__Work instruction 1__: In the PANZYGA trial article, list every abbreviation that appears alongside its full form, and give that full form.
__Work instruction 2__: Carry on the PANZYGA trial article from its last sentence.

Octapharma has released results from its phase 3 superiority study evaluating PANZYGA® (immune globulin intravenous, human - ifas) 10% Liquid Preparation versus placebo in patients with pediatric acute-onset neuropsychiatric syndrome (PANS). While the trial missed its primary efficacy endpoint, it achieved statistical significance on a key secondary measure that reflects the broader impact of the condition.
Primary Endpoint Results
The study utilized the Children's Yale-Brown Obsessive-Compulsive Scale (CY-BOCS) score measured at 9 weeks as the primary endpoint for assessing PANZYGA effectiveness in reducing PANS symptom severity. From baseline to week 9, the PANZYGA group showed a mean improvement of 31.1% (SD 40.68) in CY-BOCS scores compared to 12.1% (SD 68.39) in the placebo group.
However, when researchers compared the CY-BOCS score ratio between the two groups at week 9, the difference was not statistically significant with a p-value of 0.072, failing to meet the primary endpoint threshold.
Significant Secondary Endpoint Achievement
Despite missing the primary endpoint, the study achieved statistical significance on the Clinical Global Impression-Improvement (CGI-I) score at week 9, a key secondary endpoint. The difference between groups was statistically significant with a p-value of 0.017, showing higher improvement in the IVIG group.
"While this Phase III trial did not meet its primary efficacy outcome of OCD symptom improvement measured by CY-BOCS, it revealed promising insights: the key secondary endpoint of Clinical Global Impression (CGI) showed statistically significant and clinically relevant improvement," said Principal Investigator Michael Daines, M.D., Division Chief of Pediatric Allergy and Immunology at the University of Arizona College of Medicine.

__Data extract__:

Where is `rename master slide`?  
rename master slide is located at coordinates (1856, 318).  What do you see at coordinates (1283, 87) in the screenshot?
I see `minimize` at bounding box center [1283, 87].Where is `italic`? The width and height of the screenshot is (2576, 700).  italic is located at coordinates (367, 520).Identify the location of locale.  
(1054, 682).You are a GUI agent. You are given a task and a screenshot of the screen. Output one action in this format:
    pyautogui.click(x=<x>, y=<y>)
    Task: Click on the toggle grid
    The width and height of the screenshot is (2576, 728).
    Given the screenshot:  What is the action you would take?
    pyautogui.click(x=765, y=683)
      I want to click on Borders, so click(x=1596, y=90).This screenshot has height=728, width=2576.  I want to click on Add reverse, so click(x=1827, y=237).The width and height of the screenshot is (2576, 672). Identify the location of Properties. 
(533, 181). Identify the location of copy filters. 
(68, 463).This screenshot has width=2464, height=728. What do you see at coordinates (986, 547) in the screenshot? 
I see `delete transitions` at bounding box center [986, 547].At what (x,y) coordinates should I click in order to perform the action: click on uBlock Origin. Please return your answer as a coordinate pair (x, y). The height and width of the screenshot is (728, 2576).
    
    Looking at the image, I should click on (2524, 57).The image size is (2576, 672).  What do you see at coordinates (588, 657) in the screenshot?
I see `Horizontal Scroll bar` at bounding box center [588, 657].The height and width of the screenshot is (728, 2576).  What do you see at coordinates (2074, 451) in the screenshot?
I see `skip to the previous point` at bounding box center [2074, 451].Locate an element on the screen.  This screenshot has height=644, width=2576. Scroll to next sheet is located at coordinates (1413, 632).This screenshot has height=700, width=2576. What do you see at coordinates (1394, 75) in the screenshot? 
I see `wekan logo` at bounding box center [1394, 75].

__Task response 1__:
- PANS: pediatric acute-onset neuropsychiatric syndrome
- CY-BOCS: Children's Yale-Brown Obsessive-Compulsive Scale
- CGI-I: Clinical Global Impression-Improvement
- CGI: Clinical Global Impression

__Task response 2__:
Crossover Analysis Reveals Sustained Benefits
The study incorporated a crossover design from week 9 to week 18, where PANZYGA group participants received placebo and placebo participants received PANZYGA. Researchers observed that mean total CY-BOCS scores continued to improve in both treatment arms. Notably, the improvement was more prominent in participants who initially received PANZYGA until week 9, which researchers attributed to a continued response to the PANZYGA treatment from the first half of the study.
Study Design and Patient Population
The prospective, randomized, double-blind, parallel group, placebo-controlled superiority study enrolled 71 patients aged 6 to 17 with confirmed moderate to severe PANS diagnosis. Participants received three infusions of PANZYGA or placebo over two days every three weeks for nine weeks, followed by an additional double-blind crossover phase of equal duration.
The study was conducted across approximately 30 sites and utilized a two-stage adaptive design with one interim analysis performed by an independent statistician after 40 patients completed the first nine-week treatment period.
Understanding PANS and Treatment Challenges
PANS is diagnosed in children who experience sudden dramatic, often overnight, onset of obsessive-compulsive symptoms and/or severe eating restrictions, along with at least two other cognitive, behavioral, or neurological symptoms. According to the National Institutes of Health (NIH), brain inflammation can occur when the body's immune system mistakenly attacks healthy brain cells.
"PANS has been a very challenging disease to treat," said Michael Daines, M.D. "It is very hard on families to see their children afflicted with sudden onset, debilitating, and difficult to treat OCD as well as other cognitive and behavioral issues. These changes impact the ability of children to function in school and at home."
Clinical Significance and Future Directions
Dr. Daines emphasized that the CGI reflects the holistic impact of PANS on a patient's life, encompassing behavioral, cognitive, and physical symptoms. "These results suggest that PANZYGA may address the broader disease burden in pediatric acute-onset neuropsychiatric syndromes, offering a potential therapeutic pathway for families navigating this complex condition. Further research into this investigational use of PANZYGA is needed to confirm this suggestion."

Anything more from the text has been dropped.